New Prisma Access User

1. Set up management for your NGFW.
   • Prisma Access (Managed by Panorama)
     1. Set up Panorama.

        • M-Series Appliance—Set up the M-Series appliance in Management Only or Panorama mode.
        • Panorama Virtual Appliance—Install the Panorama virtual appliance on your preferred hypervisor in Management Only or Panorama mode
     2. Set up an M-Series appliance or Panorama virtual appliance in Log Collector mode.
     3. Register Panorama.
     4. Activate the Panorama support license.
     5. Activate the Panorama device management license (M-Series Appliance or Panorama Virtual Appliance).
     6. Upgrade Panorama to the minimum PAN-OS version supported for AI Access Security.
     7. Install the Cloud Services plugin on Panorama.
        Refer to the Setup Prerequisites for the minimum supported Cloud Services plugin version.
     8. Set up Panorama Managed Prisma Access.
   • Prisma Access (Managed by Strata Cloud Manager)
     1. Activate the AIOps for NGFW Premium license.
     2. Onboard your NGFW to Strata Cloud Manager.
     3. Install the latest dynamic content updates and upgrade your NGFW to the minimum PAN-OS version supported for AI Access Security.
2. Set up Enterprise Data Loss Prevention (E-DLP).
   • Prisma Access (Managed by Panorama)
     1. Install the Enterprise DLP plugin on Panorama.
     2. Enable Enterprise DLP for Prisma Access.
     3. Edit the Enterprise DLP cloud content, data filtering, and snippet settings as needed.
   • Prisma Access (Managed by Strata Cloud Manager)
     1. Enable Enterprise DLP for NGFW.
     2. Edit the Enterprise DLP data filtering and snippet settings as needed.
3. Click the magic link provided to you by Palo Alto Networks when you purchased the AI Access Security subscription.
4. Click Activate Subscription to begin activating AI Access Security.

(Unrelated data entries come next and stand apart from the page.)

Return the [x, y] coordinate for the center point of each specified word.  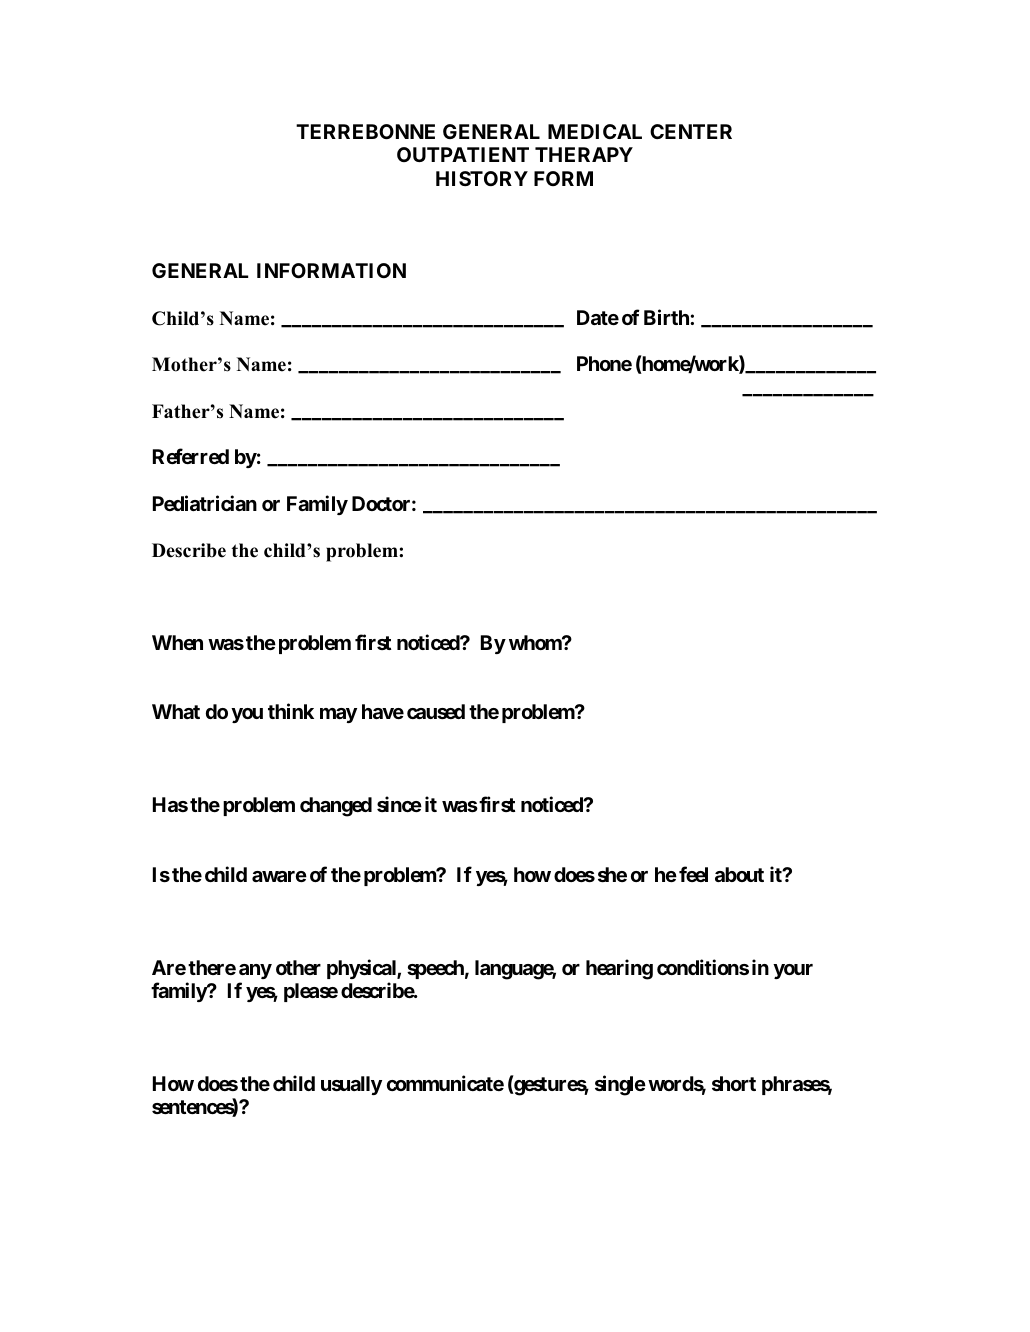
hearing [619, 969]
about [739, 874]
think [291, 711]
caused [436, 711]
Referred [191, 456]
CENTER [691, 131]
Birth [667, 317]
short [734, 1083]
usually [351, 1085]
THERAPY [584, 154]
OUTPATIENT [463, 154]
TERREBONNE [365, 131]
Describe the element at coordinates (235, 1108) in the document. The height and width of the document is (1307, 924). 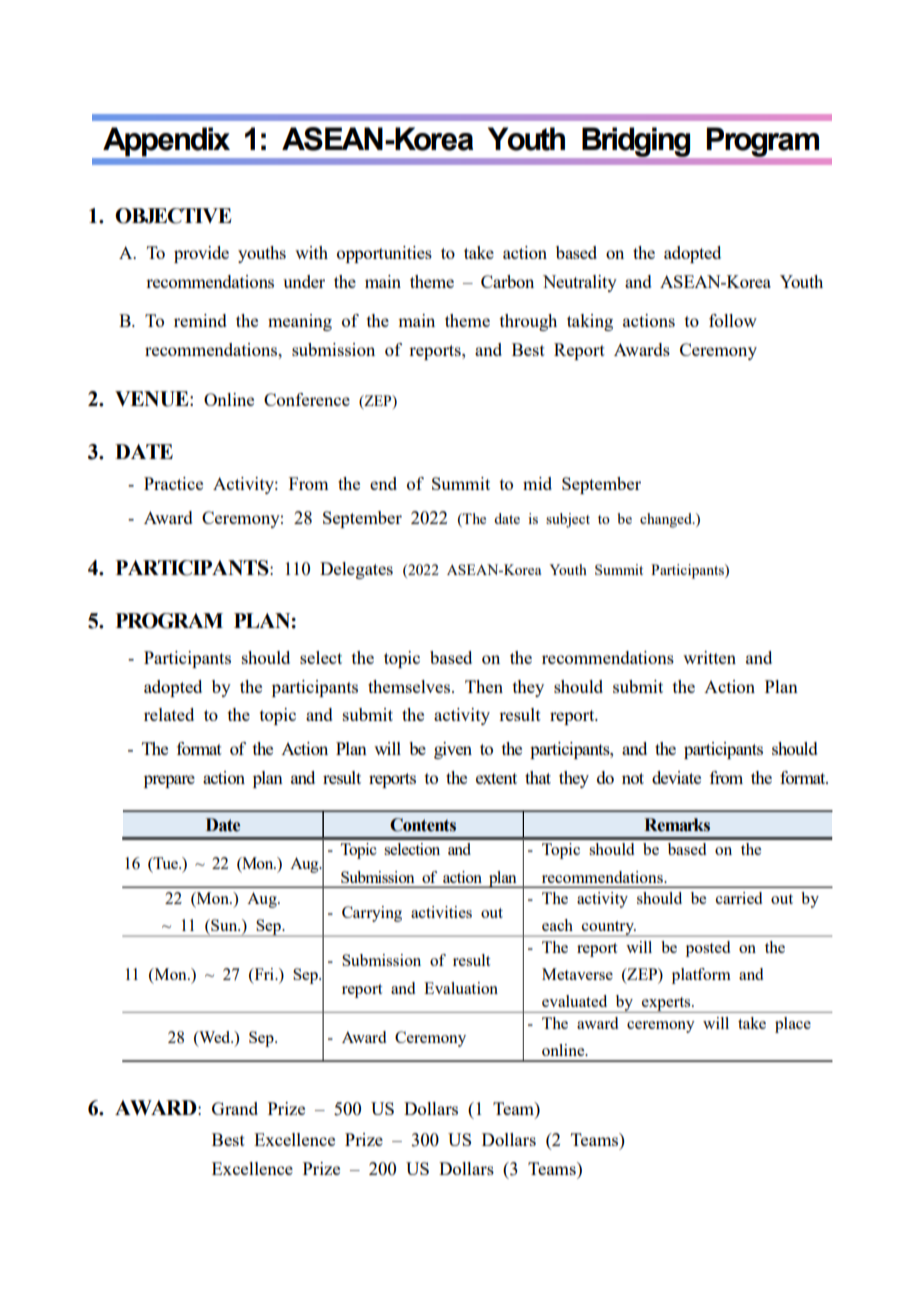
I see `Grand` at that location.
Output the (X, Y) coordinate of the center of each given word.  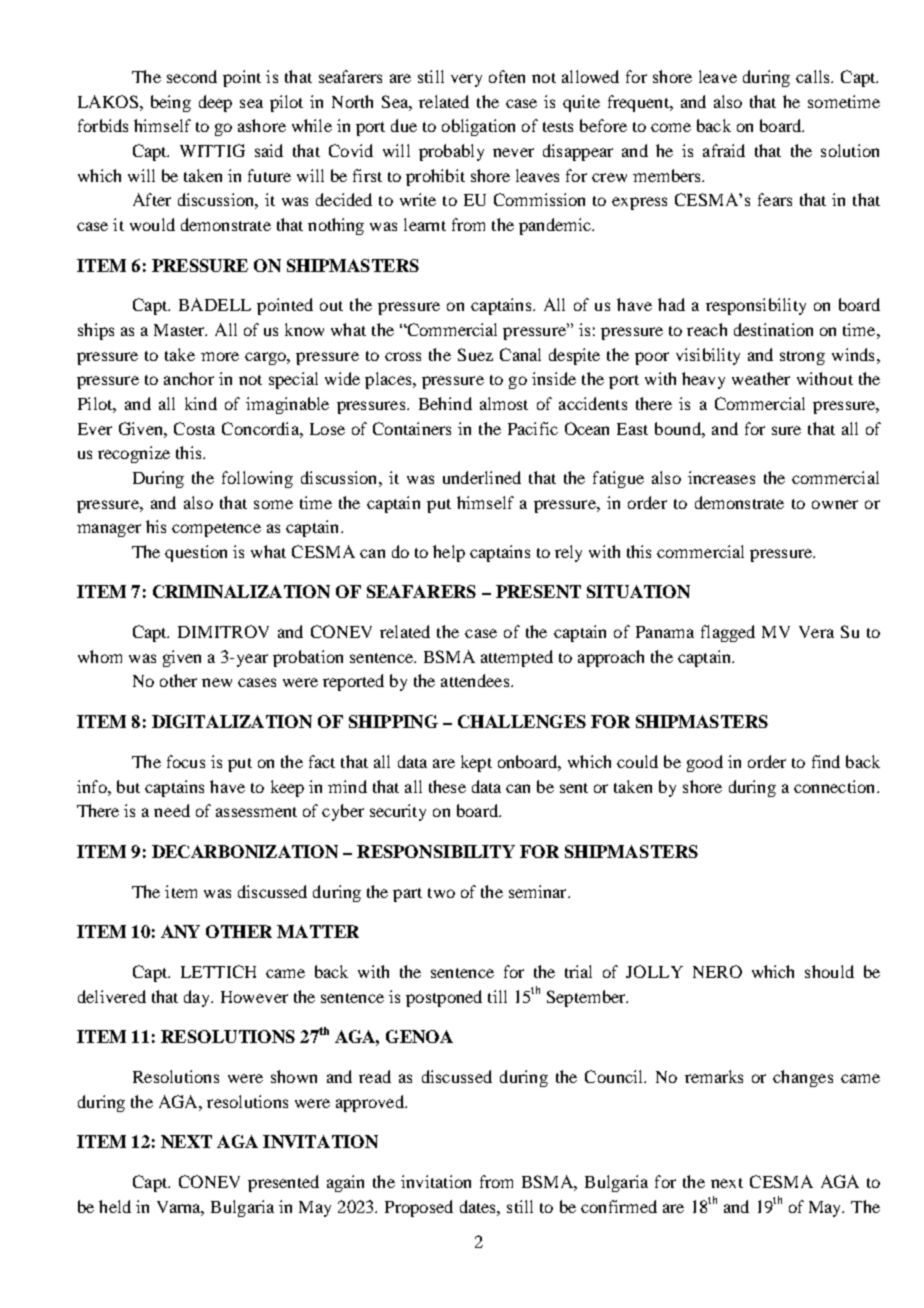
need (172, 810)
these (447, 786)
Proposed (419, 1208)
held (115, 1206)
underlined (482, 477)
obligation (478, 127)
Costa (194, 428)
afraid (724, 150)
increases (721, 477)
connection (836, 786)
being (171, 103)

5. Enter Palo Alto Networks Customer Support Portal (CSP) Email Address. This email address must match the email that received the magic link to activate AI Access Security.
   Create a New Account if the email address that received the AI Access Security activation link doesn't already have a valid CSP account. You must enter a Password to successfully create the account. The newly created account is automatically associated with the same tenant for which you are activating AI Access Security and assigned a Multitenant Superuser role.

6. (Multitenancy only) In the Specify the Tenant section, select the tenant service group (TSG) for which you want to activate AI Access Security.
   Skip this step if you have only have a single TSG associated with your Customer Support Portal (CSP) account. It will be selected by default.

   Click Done after selecting a tenant to continue.
7. Review the tenant Region. This region is pre populated based on the region NGFW is deployed and cannot be changed.
8. Verify that the AI Access Security License is Fully Assigned
9. Verify that Data Loss Prevention is active on the tenant. Enterprise DLP is a prerequisites for AI Access Security.
10. Agree to the Terms and Conditions.
11. Activate Now.
12. Get Started with AI Access Security.